Cloud formations becoming complex
On top of this, there’s an additional factor that is complicating cyber security and making the task of protecting the perimeters harder. That’s the cloud. Over four in ten (41%) respondents say that the move to the cloud has made security more complicated. On the face of it, this may seem surprising because through the big cloud providers such as Microsoft, Amazon and Google, businesses get access to enterprise-class security capabilities.
However, the cloud is an exceptionally complicated environment from a technical perspective, with multiple protocols, processes and modules, and complex interactions between them. There is a risk of organisations making errors in configurations, especially if they have several different cloud providers across a mix of virtual, hybrid and physical servers and multiple countries/regions.
Cloud is still an emerging capability and it is evolving all the time – the talent pool of professionals who really understand the security configurations and permutations and keep that knowledge refreshed is limited. This scarcity is of course compounded by the cybersecurity skills shortages we hear about so often. The result is that, for all the flexibility and resilience it creates, the cloud also brings security complexities, especially for large distributed organisations.
Stay focused and avoid distractions
So, what should digital leaders be concentrating on to keep their organisation safe and secure? With so many threats and risks from every direction, my main message here is to keep your focus. Carry out a rigorous, business-aligned risk assessment and devote your resources to dealing with the threats that highlights.
Make use of the resources available to you. For example, the quality of today’s threat intelligence is unprecedented. Combined with such tools as the MITRE ATT&CK framework, it is now possible to prioritise based on threat modus operandi as they relate to your business conditions. Moreover, with digital transformation comes new capabilities to better locate and classify assets, ensuring that security is aligned to what matters.
Conversely, it is easy to get distracted. I often see organisations rushing to buy multiple cyber defence tools – the ‘latest gadgets’ – which they then don’t even fully deploy or configure properly. It can turn into a blizzard of activity that just builds up security tech debt and achieves little.

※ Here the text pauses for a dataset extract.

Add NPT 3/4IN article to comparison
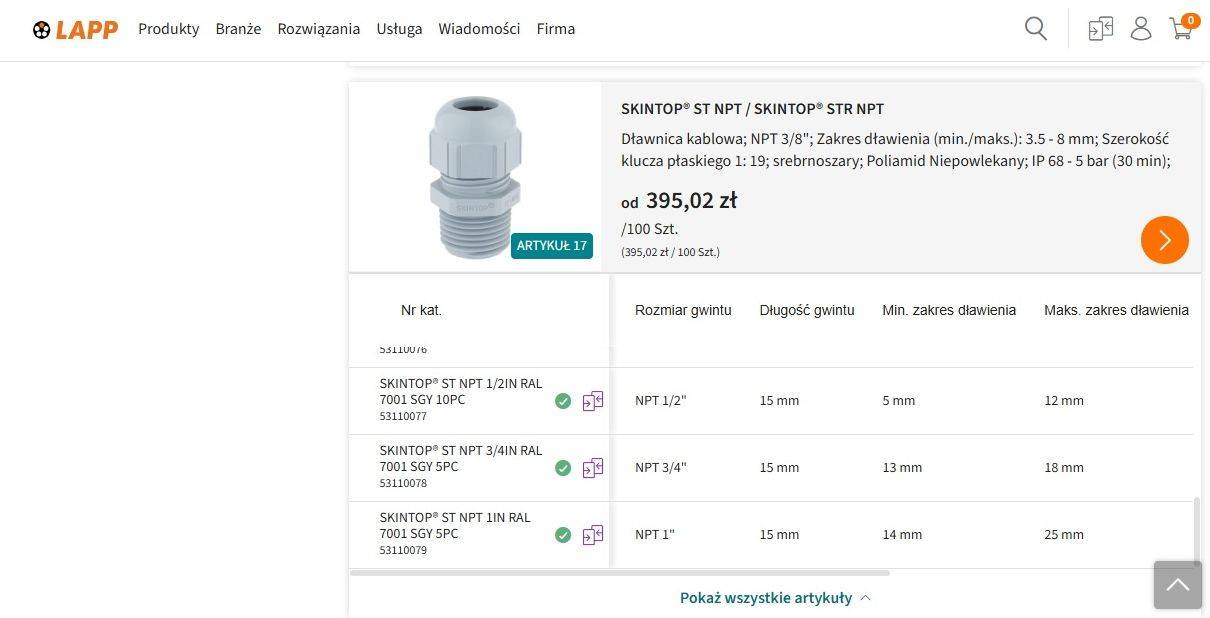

It’s also essential to get the basics right. For example, many successful ransomware attacks are simply the result of poor password management and authentication processes. If you’re going to focus on one area, that’s probably where to start. Invest also in educating your staff. Sound security practices by your people is one of the most effective cyber defences of all.
The war is escalating – but the mechanisms and tools are out there to keep yourself defended. Review your risks, prioritise your actions, keep your focus and carry on moving along that path.